[Données sur les éléments et la position du texte]
>>>>
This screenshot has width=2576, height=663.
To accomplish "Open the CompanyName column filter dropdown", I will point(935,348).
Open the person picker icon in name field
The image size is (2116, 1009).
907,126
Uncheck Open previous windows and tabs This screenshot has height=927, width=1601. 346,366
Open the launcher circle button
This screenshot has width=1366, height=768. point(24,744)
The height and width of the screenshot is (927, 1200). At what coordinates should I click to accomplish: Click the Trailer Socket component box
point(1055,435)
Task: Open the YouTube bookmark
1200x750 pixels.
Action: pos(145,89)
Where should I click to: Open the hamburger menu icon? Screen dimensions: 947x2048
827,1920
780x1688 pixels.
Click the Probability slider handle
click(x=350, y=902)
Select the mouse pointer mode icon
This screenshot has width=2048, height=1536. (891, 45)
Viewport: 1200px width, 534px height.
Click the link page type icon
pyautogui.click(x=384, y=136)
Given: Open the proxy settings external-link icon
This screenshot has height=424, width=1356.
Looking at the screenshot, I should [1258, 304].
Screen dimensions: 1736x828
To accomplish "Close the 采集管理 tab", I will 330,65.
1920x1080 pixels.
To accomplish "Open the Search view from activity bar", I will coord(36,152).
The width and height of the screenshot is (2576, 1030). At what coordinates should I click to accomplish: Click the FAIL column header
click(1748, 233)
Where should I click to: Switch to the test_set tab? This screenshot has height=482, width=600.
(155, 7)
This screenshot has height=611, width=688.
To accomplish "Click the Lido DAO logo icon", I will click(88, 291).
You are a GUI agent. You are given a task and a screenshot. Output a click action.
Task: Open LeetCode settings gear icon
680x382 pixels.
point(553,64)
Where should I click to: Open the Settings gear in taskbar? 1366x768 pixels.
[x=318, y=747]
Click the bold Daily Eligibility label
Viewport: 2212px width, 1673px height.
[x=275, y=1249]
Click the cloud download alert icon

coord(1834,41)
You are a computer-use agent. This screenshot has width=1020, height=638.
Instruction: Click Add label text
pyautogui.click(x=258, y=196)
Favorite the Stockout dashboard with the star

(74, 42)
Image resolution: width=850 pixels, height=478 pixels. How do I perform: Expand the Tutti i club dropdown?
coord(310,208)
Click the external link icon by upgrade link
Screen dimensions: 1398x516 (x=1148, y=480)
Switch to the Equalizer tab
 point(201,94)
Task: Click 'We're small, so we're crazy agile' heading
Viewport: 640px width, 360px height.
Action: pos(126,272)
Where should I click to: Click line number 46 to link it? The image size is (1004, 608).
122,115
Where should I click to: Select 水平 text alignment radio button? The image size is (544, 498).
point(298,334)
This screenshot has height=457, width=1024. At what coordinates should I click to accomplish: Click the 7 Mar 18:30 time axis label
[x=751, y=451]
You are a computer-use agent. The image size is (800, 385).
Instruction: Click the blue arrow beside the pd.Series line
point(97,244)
<<<<
Réécris tous les enregistrements ci-dessus en mettant « Where do I click to » à la place de « Where should I click to », sans rien changer d'autre.

RÉPONSE.
This screenshot has width=2576, height=663.
To accomplish "Open the CompanyName column filter dropdown", I will point(935,348).
Open the person picker icon in name field
The image size is (2116, 1009).
907,126
Uncheck Open previous windows and tabs This screenshot has height=927, width=1601. 346,366
Open the launcher circle button
This screenshot has width=1366, height=768. point(24,744)
The height and width of the screenshot is (927, 1200). At what coordinates should I click to accomplish: Click the Trailer Socket component box
point(1055,435)
Task: Open the YouTube bookmark
1200x750 pixels.
Action: pos(145,89)
Where do I click to: Open the hamburger menu icon? Screen dimensions: 947x2048
827,1920
780x1688 pixels.
Click the Probability slider handle
click(x=350, y=902)
Select the mouse pointer mode icon
This screenshot has width=2048, height=1536. (891, 45)
Viewport: 1200px width, 534px height.
Click the link page type icon
pyautogui.click(x=384, y=136)
Given: Open the proxy settings external-link icon
This screenshot has height=424, width=1356.
Looking at the screenshot, I should [1258, 304].
Screen dimensions: 1736x828
To accomplish "Close the 采集管理 tab", I will 330,65.
1920x1080 pixels.
To accomplish "Open the Search view from activity bar", I will coord(36,152).
The width and height of the screenshot is (2576, 1030). At what coordinates should I click to accomplish: Click the FAIL column header
click(1748, 233)
Where do I click to: Switch to the test_set tab? This screenshot has height=482, width=600.
(155, 7)
This screenshot has height=611, width=688.
To accomplish "Click the Lido DAO logo icon", I will click(88, 291).
You are a GUI agent. You are given a task and a screenshot. Output a click action.
Task: Open LeetCode settings gear icon
680x382 pixels.
point(553,64)
Where do I click to: Open the Settings gear in taskbar? 1366x768 pixels.
[x=318, y=747]
Click the bold Daily Eligibility label
Viewport: 2212px width, 1673px height.
[x=275, y=1249]
Click the cloud download alert icon

coord(1834,41)
You are a computer-use agent. This screenshot has width=1020, height=638.
Instruction: Click Add label text
pyautogui.click(x=258, y=196)
Favorite the Stockout dashboard with the star

(74, 42)
Image resolution: width=850 pixels, height=478 pixels. How do I perform: Expand the Tutti i club dropdown?
coord(310,208)
Click the external link icon by upgrade link
Screen dimensions: 1398x516 (x=1148, y=480)
Switch to the Equalizer tab
 point(201,94)
Task: Click 'We're small, so we're crazy agile' heading
Viewport: 640px width, 360px height.
Action: pos(126,272)
Where do I click to: Click line number 46 to link it? The image size is (1004, 608).
122,115
Where do I click to: Select 水平 text alignment radio button? The image size is (544, 498).
point(298,334)
This screenshot has height=457, width=1024. At what coordinates should I click to accomplish: Click the 7 Mar 18:30 time axis label
[x=751, y=451]
You are a computer-use agent. The image size is (800, 385).
Instruction: Click the blue arrow beside the pd.Series line
point(97,244)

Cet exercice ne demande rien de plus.